PROBLEM TO WORK ON: Could you transcribe all of the data word for word?

DATA RECORDS:
===============

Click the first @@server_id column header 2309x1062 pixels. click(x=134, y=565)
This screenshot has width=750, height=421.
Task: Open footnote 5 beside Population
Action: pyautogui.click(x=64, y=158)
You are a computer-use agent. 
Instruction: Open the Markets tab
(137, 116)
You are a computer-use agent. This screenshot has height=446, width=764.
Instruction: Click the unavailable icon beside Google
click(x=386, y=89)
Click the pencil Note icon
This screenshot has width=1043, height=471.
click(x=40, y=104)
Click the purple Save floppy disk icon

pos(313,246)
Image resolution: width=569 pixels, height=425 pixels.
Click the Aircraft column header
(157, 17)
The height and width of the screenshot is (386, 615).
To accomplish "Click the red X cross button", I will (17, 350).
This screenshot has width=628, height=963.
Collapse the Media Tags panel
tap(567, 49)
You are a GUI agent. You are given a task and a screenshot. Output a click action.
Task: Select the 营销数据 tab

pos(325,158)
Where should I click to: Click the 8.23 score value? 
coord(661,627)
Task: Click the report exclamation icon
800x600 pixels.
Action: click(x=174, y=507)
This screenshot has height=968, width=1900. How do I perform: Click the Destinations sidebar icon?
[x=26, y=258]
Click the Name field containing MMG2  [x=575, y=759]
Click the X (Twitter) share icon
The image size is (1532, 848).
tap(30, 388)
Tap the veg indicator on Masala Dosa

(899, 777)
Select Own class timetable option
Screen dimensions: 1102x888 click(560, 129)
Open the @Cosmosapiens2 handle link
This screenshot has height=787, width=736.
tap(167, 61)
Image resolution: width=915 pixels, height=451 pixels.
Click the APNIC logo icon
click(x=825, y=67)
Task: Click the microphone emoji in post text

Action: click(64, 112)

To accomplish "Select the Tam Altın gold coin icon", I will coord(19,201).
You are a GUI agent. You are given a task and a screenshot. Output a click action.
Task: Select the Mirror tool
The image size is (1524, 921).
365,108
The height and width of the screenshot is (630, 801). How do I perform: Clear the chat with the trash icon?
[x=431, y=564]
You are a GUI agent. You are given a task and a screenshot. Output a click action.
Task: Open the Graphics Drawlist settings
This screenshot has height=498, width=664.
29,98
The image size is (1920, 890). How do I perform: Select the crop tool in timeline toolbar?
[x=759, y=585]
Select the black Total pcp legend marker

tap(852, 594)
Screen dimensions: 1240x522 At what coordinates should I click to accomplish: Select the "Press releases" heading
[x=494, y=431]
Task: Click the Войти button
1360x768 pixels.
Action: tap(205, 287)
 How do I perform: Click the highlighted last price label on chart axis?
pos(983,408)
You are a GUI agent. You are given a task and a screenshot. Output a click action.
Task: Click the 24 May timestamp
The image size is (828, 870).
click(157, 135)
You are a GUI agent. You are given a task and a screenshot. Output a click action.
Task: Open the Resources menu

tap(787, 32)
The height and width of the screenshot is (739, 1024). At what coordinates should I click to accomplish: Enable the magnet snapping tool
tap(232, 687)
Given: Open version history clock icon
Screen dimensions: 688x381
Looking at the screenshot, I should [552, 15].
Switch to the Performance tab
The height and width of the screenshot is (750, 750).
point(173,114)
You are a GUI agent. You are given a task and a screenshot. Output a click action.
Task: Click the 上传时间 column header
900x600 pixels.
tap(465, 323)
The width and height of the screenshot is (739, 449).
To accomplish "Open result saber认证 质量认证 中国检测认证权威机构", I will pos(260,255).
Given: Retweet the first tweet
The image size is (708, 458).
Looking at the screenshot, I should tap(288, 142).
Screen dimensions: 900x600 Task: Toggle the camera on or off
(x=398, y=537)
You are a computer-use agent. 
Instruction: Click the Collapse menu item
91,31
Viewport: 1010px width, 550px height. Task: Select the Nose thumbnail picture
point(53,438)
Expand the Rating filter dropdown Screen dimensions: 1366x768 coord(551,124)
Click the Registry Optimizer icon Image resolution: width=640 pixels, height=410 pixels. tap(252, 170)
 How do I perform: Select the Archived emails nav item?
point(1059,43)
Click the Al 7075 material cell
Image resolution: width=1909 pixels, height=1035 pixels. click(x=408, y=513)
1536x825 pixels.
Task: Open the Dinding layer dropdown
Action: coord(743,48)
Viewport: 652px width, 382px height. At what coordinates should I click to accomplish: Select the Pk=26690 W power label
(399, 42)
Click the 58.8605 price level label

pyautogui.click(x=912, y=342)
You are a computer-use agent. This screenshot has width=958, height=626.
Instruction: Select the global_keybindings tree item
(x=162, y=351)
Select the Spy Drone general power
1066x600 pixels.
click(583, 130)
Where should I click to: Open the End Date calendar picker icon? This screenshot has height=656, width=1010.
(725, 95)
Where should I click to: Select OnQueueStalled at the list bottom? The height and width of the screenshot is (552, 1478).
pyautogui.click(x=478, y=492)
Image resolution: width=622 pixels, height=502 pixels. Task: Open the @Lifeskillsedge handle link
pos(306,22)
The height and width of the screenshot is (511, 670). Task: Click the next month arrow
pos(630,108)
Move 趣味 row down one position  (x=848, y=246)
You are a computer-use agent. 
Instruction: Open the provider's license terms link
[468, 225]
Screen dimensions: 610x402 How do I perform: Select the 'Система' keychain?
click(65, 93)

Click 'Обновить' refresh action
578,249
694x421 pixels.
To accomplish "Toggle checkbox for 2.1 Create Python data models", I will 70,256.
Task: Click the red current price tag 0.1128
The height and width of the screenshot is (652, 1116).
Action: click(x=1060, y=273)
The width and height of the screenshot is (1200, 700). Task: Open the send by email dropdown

===============

SOLUTION:
Click the first @@server_id column header 2309x1062 pixels. click(x=134, y=565)
This screenshot has width=750, height=421.
Task: Open footnote 5 beside Population
Action: pyautogui.click(x=64, y=158)
You are a computer-use agent. 
Instruction: Open the Markets tab
(137, 116)
You are a computer-use agent. This screenshot has height=446, width=764.
Instruction: Click the unavailable icon beside Google
click(x=386, y=89)
Click the pencil Note icon
This screenshot has width=1043, height=471.
click(x=40, y=104)
Click the purple Save floppy disk icon

pos(313,246)
Image resolution: width=569 pixels, height=425 pixels.
Click the Aircraft column header
(157, 17)
The height and width of the screenshot is (386, 615).
To accomplish "Click the red X cross button", I will (17, 350).
This screenshot has width=628, height=963.
Collapse the Media Tags panel
tap(567, 49)
You are a GUI agent. You are given a task and a screenshot. Output a click action.
Task: Select the 营销数据 tab

pos(325,158)
Where should I click to: Click the 8.23 score value? 
coord(661,627)
Task: Click the report exclamation icon
800x600 pixels.
Action: click(x=174, y=507)
This screenshot has height=968, width=1900. How do I perform: Click the Destinations sidebar icon?
[x=26, y=258]
Click the Name field containing MMG2  [x=575, y=759]
Click the X (Twitter) share icon
The image size is (1532, 848).
tap(30, 388)
Tap the veg indicator on Masala Dosa

(899, 777)
Select Own class timetable option
Screen dimensions: 1102x888 click(560, 129)
Open the @Cosmosapiens2 handle link
This screenshot has height=787, width=736.
tap(167, 61)
Image resolution: width=915 pixels, height=451 pixels.
Click the APNIC logo icon
click(x=825, y=67)
Task: Click the microphone emoji in post text

Action: click(64, 112)

To accomplish "Select the Tam Altın gold coin icon", I will coord(19,201).
You are a GUI agent. You are given a task and a screenshot. Output a click action.
Task: Select the Mirror tool
The image size is (1524, 921).
365,108
The height and width of the screenshot is (630, 801). How do I perform: Clear the chat with the trash icon?
[x=431, y=564]
You are a GUI agent. You are given a task and a screenshot. Output a click action.
Task: Open the Graphics Drawlist settings
This screenshot has height=498, width=664.
29,98
The image size is (1920, 890). How do I perform: Select the crop tool in timeline toolbar?
[x=759, y=585]
Select the black Total pcp legend marker

tap(852, 594)
Screen dimensions: 1240x522 At what coordinates should I click to accomplish: Select the "Press releases" heading
[x=494, y=431]
Task: Click the Войти button
1360x768 pixels.
Action: tap(205, 287)
 How do I perform: Click the highlighted last price label on chart axis?
pos(983,408)
You are a GUI agent. You are given a task and a screenshot. Output a click action.
Task: Click the 24 May timestamp
The image size is (828, 870).
click(157, 135)
You are a GUI agent. You are given a task and a screenshot. Output a click action.
Task: Open the Resources menu

tap(787, 32)
The height and width of the screenshot is (739, 1024). At what coordinates should I click to accomplish: Enable the magnet snapping tool
tap(232, 687)
Given: Open version history clock icon
Screen dimensions: 688x381
Looking at the screenshot, I should [552, 15].
Switch to the Performance tab
The height and width of the screenshot is (750, 750).
point(173,114)
You are a GUI agent. You are given a task and a screenshot. Output a click action.
Task: Click the 上传时间 column header
900x600 pixels.
tap(465, 323)
The width and height of the screenshot is (739, 449).
To accomplish "Open result saber认证 质量认证 中国检测认证权威机构", I will pos(260,255).
Given: Retweet the first tweet
The image size is (708, 458).
Looking at the screenshot, I should tap(288, 142).
Screen dimensions: 900x600 Task: Toggle the camera on or off
(x=398, y=537)
You are a computer-use agent. 
Instruction: Click the Collapse menu item
91,31
Viewport: 1010px width, 550px height. Task: Select the Nose thumbnail picture
point(53,438)
Expand the Rating filter dropdown Screen dimensions: 1366x768 coord(551,124)
Click the Registry Optimizer icon Image resolution: width=640 pixels, height=410 pixels. tap(252, 170)
 How do I perform: Select the Archived emails nav item?
point(1059,43)
Click the Al 7075 material cell
Image resolution: width=1909 pixels, height=1035 pixels. click(x=408, y=513)
1536x825 pixels.
Task: Open the Dinding layer dropdown
Action: coord(743,48)
Viewport: 652px width, 382px height. At what coordinates should I click to accomplish: Select the Pk=26690 W power label
(399, 42)
Click the 58.8605 price level label

pyautogui.click(x=912, y=342)
You are a computer-use agent. This screenshot has width=958, height=626.
Instruction: Select the global_keybindings tree item
(x=162, y=351)
Select the Spy Drone general power
1066x600 pixels.
click(583, 130)
Where should I click to: Open the End Date calendar picker icon? This screenshot has height=656, width=1010.
(725, 95)
Where should I click to: Select OnQueueStalled at the list bottom? The height and width of the screenshot is (552, 1478).
pyautogui.click(x=478, y=492)
Image resolution: width=622 pixels, height=502 pixels. Task: Open the @Lifeskillsedge handle link
pos(306,22)
The height and width of the screenshot is (511, 670). Task: Click the next month arrow
pos(630,108)
Move 趣味 row down one position  (x=848, y=246)
You are a computer-use agent. 
Instruction: Open the provider's license terms link
[468, 225]
Screen dimensions: 610x402 How do I perform: Select the 'Система' keychain?
click(65, 93)

Click 'Обновить' refresh action
578,249
694x421 pixels.
To accomplish "Toggle checkbox for 2.1 Create Python data models", I will 70,256.
Task: Click the red current price tag 0.1128
The height and width of the screenshot is (652, 1116).
Action: click(x=1060, y=273)
The width and height of the screenshot is (1200, 700). Task: Open the send by email dropdown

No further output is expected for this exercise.